"Inter-cellular" communication regulating cognitive functions
Cognitive functions are mediated by interaction among neurons in the brain, but glia cells wrapping neuronal connection ("synapse") are also involved in neural transmission and plasticity by exchanging molecules with neurons or glia cells.
Moreover, accumulating evidence has supported an idea that physiological events in the peripheral organs, especially induced by physical exercise, are able to modulate cognitive functions. It is now widely believed that molecular communication between the brain and peripheral organs mediates such exercise-induced cognitive enhancements.

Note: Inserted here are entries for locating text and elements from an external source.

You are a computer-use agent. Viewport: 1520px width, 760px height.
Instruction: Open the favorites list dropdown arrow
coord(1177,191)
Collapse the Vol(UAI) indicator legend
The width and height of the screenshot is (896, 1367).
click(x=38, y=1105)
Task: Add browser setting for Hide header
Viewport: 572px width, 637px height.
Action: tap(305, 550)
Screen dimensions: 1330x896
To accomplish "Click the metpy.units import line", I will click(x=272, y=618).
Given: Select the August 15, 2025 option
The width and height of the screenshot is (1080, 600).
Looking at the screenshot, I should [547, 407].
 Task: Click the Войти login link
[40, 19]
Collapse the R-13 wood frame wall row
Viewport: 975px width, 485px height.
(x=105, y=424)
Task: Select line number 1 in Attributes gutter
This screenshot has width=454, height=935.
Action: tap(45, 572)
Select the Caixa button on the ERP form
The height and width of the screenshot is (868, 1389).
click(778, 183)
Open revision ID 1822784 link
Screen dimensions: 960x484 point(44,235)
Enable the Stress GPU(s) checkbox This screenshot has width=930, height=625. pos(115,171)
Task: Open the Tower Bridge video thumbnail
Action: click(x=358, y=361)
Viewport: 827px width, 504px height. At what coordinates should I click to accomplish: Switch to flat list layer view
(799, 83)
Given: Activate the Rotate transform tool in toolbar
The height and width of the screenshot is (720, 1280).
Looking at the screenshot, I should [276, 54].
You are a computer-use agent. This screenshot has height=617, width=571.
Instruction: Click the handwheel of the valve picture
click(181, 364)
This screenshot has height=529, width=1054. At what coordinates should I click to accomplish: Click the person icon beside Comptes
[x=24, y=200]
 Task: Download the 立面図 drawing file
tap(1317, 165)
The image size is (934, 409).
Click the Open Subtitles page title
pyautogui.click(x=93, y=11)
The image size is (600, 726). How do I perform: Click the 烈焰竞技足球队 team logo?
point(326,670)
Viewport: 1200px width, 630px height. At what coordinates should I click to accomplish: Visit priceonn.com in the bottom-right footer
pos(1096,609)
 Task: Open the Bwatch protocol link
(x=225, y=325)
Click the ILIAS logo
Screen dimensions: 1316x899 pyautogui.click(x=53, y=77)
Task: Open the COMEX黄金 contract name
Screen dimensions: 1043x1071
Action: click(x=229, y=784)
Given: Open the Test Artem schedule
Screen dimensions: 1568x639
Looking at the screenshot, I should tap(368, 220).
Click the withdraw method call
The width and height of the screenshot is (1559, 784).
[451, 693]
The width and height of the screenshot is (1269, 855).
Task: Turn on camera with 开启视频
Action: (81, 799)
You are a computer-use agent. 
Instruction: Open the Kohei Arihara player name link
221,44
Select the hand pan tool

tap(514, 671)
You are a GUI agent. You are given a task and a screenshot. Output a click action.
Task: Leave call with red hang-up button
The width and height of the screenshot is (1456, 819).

However, exact molecular identities involved in neuron-glia or brain-peripheral organ interaction are largely unknown.
By utilizing protein proximity-labeling tool, such as biotin ligase, we aimed to discover novel secretory proteins regulating synaptic functions and cognition (learning and memory). Several approach including molecular biology, electrophysiology, and behavioral analysis of cognitive functions using mouse models will be adopted for this study.
Another "star" player in the field: astrocyte
Proper regulation of neural circuit formation/elimination & plasticity is essential for normal cognitive functions including learning and memory.
We are focusing on the role of glia cells, astrocytes, in regulating "neural synapses" in functional and structural levels.
In addition, we are also interested in identifying novel molecular factors mediating neuron-glia interaction, which is involved in long-term synaptic plasticity and learning & memory processes.
Finding differences
Based on basic findings about molecular mechanisms regulating normal cognitive functions, we aim to explore key mechanisms related with neurodegenerative diseases. By identifying certain mechanisms altered in the diseased circuits when compared to neuro-glia interactions in the normal neural circuits, our study will provide basic ideas for better diagnosing tools or treatments.